Electron-donating dye precursor dispersion *5 g, electron-accepting compound dispersion 10 g, thermofusible substance dispersion 5 g, anti-fading dispersion 2 g, pigment dispersion 22 g were mixed, and further
A mother liquor was obtained by adding 3 g of a 1% zinc stearate emulsion and 5 g of a 2% aqueous solution of sodium di(2-ethylhexyl)-sulfosuccinate.

To this mother liquor was added 20 g of the compound according to the invention shown in Table 1.
, 100g of 5% polyvinyl alcohol (Kuraray PV
A-105) A dispersion liquid that was dispersed with an aqueous solution in a ball mill overnight to have a volume average particle size of 3 μm or less was mixed in the proportions shown in Table 3 to obtain a coating liquid.

The coating liquid thus obtained was applied onto high-quality paper with a grammage weight of 50 g/m using a wire bar so that the dry coating amount was 1 g/rd, and was dried in an oven at 50°C to obtain a heat-sensitive recording material. .

(Comparative Examples 1 to 11) Thermosensitive coloring layers were obtained in the same manner as in Examples 1 to 11 except that the compound according to the present invention was not added.

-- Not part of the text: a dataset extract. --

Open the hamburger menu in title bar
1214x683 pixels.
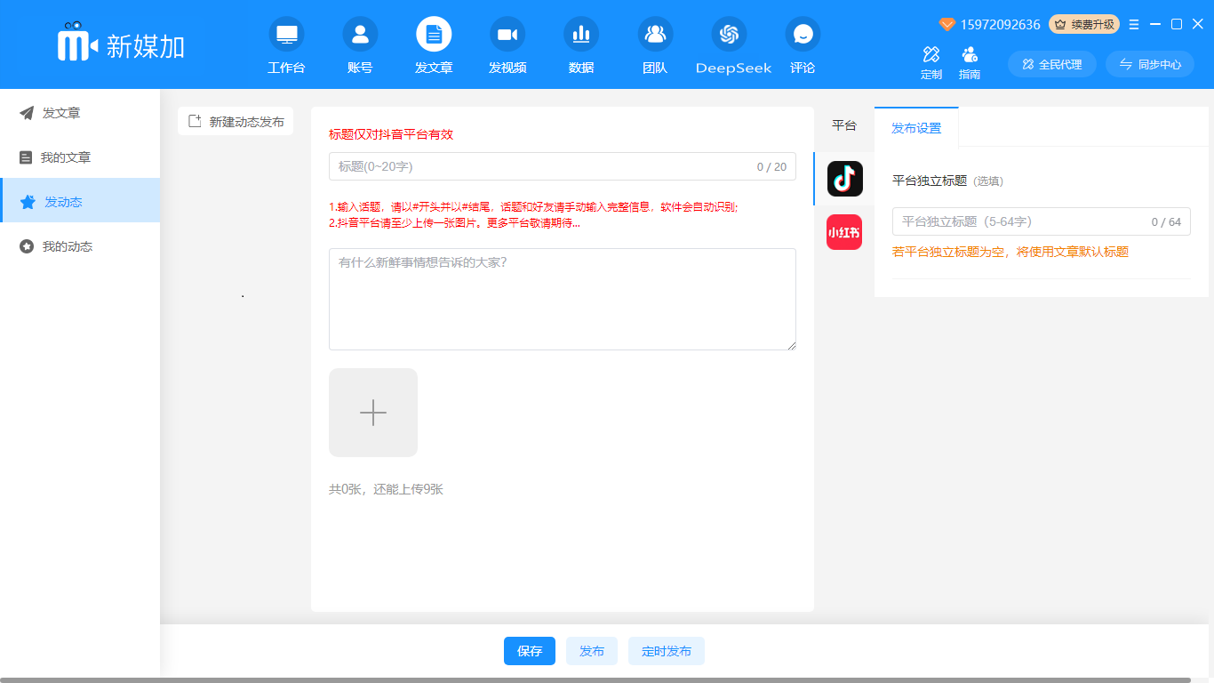pyautogui.click(x=1134, y=25)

(Comparative Examples 12 to 23) In Examples σ111 to 11, the compound according to the present invention was
A thermosensitive coloring layer was obtained in the same manner as in Examples 1 to 11, except that the components were added in the proportions shown in the table.

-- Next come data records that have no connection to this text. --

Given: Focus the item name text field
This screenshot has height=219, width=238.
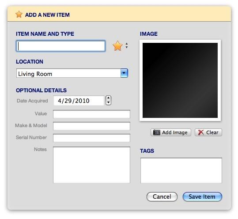Looking at the screenshot, I should click(x=60, y=46).
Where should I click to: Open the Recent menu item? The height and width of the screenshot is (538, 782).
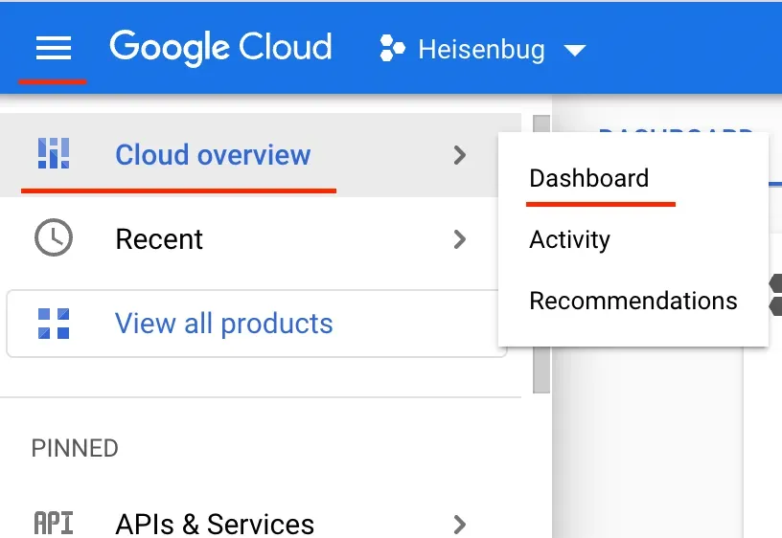pos(261,239)
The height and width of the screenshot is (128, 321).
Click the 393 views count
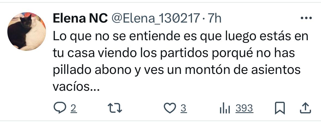(x=244, y=108)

Table 5 shows the test results of Example and Comparison 11.

(Table 3) (Continuation of Table 3)

Claims (1)

[Scope of Claims] A thermosensitive recording material having a thermosensitive coloring layer containing a colorless or light-colored electron-donating dye precursor and an electron-accepting compound that reacts with the electron-donating dye precursor to form a color, the thermosensitive coloring layer A heat-sensitive recording material characterized in that it contains a compound represented by the following general formula (I) in an amount of 0.5% by weight or more and less than 20% by weight of an electron-accepting compound. (I) In the formula, R1 and R2 represent a hydrogen atom, an alkyl group, an aryl group, or a ring in which R1 and R2 are bonded to each other and may contain a 5- to 7-membered heteroatom. X represents an alkylene group, an aralkylene group, an alkenylene group, or an arylene group. R3 and R4 represent a hydrogen atom or an alkyl group, and R5 and R6 represent a hydrogen atom, an alkyl group or an acyl group. Further, n represents an integer.